• Directions for this task
Switch "hamburger" to "three-line" everywhere it occurs in the entries below, and reproduce every line with nothing else altered.

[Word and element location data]
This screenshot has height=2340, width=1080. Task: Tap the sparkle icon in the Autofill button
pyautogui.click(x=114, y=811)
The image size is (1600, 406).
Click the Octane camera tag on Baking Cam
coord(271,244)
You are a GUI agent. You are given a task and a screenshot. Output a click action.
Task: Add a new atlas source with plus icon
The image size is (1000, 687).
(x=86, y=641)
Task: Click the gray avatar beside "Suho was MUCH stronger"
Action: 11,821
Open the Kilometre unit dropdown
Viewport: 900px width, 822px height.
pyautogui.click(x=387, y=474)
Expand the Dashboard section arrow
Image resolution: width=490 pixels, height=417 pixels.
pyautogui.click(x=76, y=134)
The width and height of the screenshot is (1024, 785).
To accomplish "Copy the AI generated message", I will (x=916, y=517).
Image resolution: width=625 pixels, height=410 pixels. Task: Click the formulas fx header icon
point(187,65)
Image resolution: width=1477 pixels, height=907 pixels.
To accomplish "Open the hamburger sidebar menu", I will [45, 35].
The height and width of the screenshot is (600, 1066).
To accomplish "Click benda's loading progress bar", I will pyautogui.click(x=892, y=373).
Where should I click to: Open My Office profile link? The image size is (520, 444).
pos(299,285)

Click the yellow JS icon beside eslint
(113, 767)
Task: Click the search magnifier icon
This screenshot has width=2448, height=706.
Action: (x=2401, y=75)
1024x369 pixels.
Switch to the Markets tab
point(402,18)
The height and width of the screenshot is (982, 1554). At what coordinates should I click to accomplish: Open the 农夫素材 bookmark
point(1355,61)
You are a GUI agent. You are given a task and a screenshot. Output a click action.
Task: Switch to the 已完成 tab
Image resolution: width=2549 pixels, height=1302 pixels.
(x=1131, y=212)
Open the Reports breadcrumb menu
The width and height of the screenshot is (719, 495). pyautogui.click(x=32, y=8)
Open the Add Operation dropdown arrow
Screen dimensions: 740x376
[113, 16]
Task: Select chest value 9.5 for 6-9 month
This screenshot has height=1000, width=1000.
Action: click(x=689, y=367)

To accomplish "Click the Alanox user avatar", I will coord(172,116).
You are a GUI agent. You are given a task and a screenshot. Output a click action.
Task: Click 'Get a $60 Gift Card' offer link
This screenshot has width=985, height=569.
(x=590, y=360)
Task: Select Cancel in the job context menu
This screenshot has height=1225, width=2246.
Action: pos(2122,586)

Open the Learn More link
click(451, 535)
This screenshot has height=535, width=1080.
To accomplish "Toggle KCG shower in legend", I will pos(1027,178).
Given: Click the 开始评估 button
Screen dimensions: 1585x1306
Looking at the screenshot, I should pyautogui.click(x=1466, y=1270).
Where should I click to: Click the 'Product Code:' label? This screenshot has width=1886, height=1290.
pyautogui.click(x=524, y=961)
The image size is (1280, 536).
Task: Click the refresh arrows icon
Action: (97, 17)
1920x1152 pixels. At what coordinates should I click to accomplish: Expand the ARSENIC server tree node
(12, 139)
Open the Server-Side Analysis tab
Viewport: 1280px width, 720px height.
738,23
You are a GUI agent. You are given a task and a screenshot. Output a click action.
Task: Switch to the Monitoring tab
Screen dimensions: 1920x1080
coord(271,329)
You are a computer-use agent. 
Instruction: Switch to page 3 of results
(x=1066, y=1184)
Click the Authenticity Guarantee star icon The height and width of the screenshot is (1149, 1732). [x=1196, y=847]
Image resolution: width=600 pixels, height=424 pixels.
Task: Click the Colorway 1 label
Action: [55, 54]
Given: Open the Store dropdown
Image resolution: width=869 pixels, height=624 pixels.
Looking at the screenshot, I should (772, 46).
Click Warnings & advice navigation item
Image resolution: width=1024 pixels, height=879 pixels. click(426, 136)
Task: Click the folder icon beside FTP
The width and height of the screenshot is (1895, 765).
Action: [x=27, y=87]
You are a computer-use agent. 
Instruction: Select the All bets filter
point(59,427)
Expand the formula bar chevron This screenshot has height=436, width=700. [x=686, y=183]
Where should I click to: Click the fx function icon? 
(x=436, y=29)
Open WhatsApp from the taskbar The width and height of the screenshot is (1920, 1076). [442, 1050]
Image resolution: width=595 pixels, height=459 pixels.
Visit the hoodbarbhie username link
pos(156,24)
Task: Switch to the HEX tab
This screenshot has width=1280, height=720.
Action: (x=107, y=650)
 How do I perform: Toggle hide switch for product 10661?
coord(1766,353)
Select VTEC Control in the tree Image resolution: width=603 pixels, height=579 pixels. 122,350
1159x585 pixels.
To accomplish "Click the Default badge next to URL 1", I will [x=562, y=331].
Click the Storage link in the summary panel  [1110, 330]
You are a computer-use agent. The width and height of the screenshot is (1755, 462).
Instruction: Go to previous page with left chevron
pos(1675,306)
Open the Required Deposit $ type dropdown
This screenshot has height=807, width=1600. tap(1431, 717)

• Final answer
This screenshot has height=2340, width=1080. Task: Tap the sparkle icon in the Autofill button
pyautogui.click(x=114, y=811)
The image size is (1600, 406).
Click the Octane camera tag on Baking Cam
coord(271,244)
You are a GUI agent. You are given a task and a screenshot. Output a click action.
Task: Add a new atlas source with plus icon
The image size is (1000, 687).
(x=86, y=641)
Task: Click the gray avatar beside "Suho was MUCH stronger"
Action: 11,821
Open the Kilometre unit dropdown
Viewport: 900px width, 822px height.
pyautogui.click(x=387, y=474)
Expand the Dashboard section arrow
Image resolution: width=490 pixels, height=417 pixels.
pyautogui.click(x=76, y=134)
The width and height of the screenshot is (1024, 785).
To accomplish "Copy the AI generated message", I will (x=916, y=517).
Image resolution: width=625 pixels, height=410 pixels. Task: Click the formulas fx header icon
point(187,65)
Image resolution: width=1477 pixels, height=907 pixels.
To accomplish "Open the three-line sidebar menu", I will [45, 35].
The height and width of the screenshot is (600, 1066).
To accomplish "Click benda's loading progress bar", I will pyautogui.click(x=892, y=373).
Where should I click to: Open My Office profile link? The image size is (520, 444).
pos(299,285)

Click the yellow JS icon beside eslint
(113, 767)
Task: Click the search magnifier icon
This screenshot has width=2448, height=706.
Action: (x=2401, y=75)
1024x369 pixels.
Switch to the Markets tab
point(402,18)
The height and width of the screenshot is (982, 1554). At what coordinates should I click to accomplish: Open the 农夫素材 bookmark
point(1355,61)
You are a GUI agent. You are given a task and a screenshot. Output a click action.
Task: Switch to the 已完成 tab
Image resolution: width=2549 pixels, height=1302 pixels.
(x=1131, y=212)
Open the Reports breadcrumb menu
The width and height of the screenshot is (719, 495). pyautogui.click(x=32, y=8)
Open the Add Operation dropdown arrow
Screen dimensions: 740x376
[113, 16]
Task: Select chest value 9.5 for 6-9 month
This screenshot has height=1000, width=1000.
Action: click(x=689, y=367)

To accomplish "Click the Alanox user avatar", I will coord(172,116).
You are a GUI agent. You are given a task and a screenshot. Output a click action.
Task: Click 'Get a $60 Gift Card' offer link
This screenshot has width=985, height=569.
(x=590, y=360)
Task: Select Cancel in the job context menu
This screenshot has height=1225, width=2246.
Action: pos(2122,586)

Open the Learn More link
click(451, 535)
This screenshot has height=535, width=1080.
To accomplish "Toggle KCG shower in legend", I will pos(1027,178).
Given: Click the 开始评估 button
Screen dimensions: 1585x1306
Looking at the screenshot, I should pyautogui.click(x=1466, y=1270).
Where should I click to: Click the 'Product Code:' label? This screenshot has width=1886, height=1290.
pyautogui.click(x=524, y=961)
The image size is (1280, 536).
Task: Click the refresh arrows icon
Action: (97, 17)
1920x1152 pixels. At what coordinates should I click to accomplish: Expand the ARSENIC server tree node
(12, 139)
Open the Server-Side Analysis tab
Viewport: 1280px width, 720px height.
738,23
You are a GUI agent. You are given a task and a screenshot. Output a click action.
Task: Switch to the Monitoring tab
Screen dimensions: 1920x1080
coord(271,329)
You are a computer-use agent. 
Instruction: Switch to page 3 of results
(x=1066, y=1184)
Click the Authenticity Guarantee star icon The height and width of the screenshot is (1149, 1732). [x=1196, y=847]
Image resolution: width=600 pixels, height=424 pixels.
Task: Click the Colorway 1 label
Action: [55, 54]
Given: Open the Store dropdown
Image resolution: width=869 pixels, height=624 pixels.
Looking at the screenshot, I should (772, 46).
Click Warnings & advice navigation item
Image resolution: width=1024 pixels, height=879 pixels. click(426, 136)
Task: Click the folder icon beside FTP
The width and height of the screenshot is (1895, 765).
Action: [x=27, y=87]
You are a computer-use agent. 
Instruction: Select the All bets filter
point(59,427)
Expand the formula bar chevron This screenshot has height=436, width=700. [x=686, y=183]
Where should I click to: Click the fx function icon? 
(x=436, y=29)
Open WhatsApp from the taskbar The width and height of the screenshot is (1920, 1076). [442, 1050]
Image resolution: width=595 pixels, height=459 pixels.
Visit the hoodbarbhie username link
pos(156,24)
Task: Switch to the HEX tab
This screenshot has width=1280, height=720.
Action: (x=107, y=650)
 How do I perform: Toggle hide switch for product 10661?
coord(1766,353)
Select VTEC Control in the tree Image resolution: width=603 pixels, height=579 pixels. 122,350
1159x585 pixels.
To accomplish "Click the Default badge next to URL 1", I will [x=562, y=331].
Click the Storage link in the summary panel  [1110, 330]
You are a computer-use agent. The width and height of the screenshot is (1755, 462).
Instruction: Go to previous page with left chevron
pos(1675,306)
Open the Required Deposit $ type dropdown
This screenshot has height=807, width=1600. tap(1431, 717)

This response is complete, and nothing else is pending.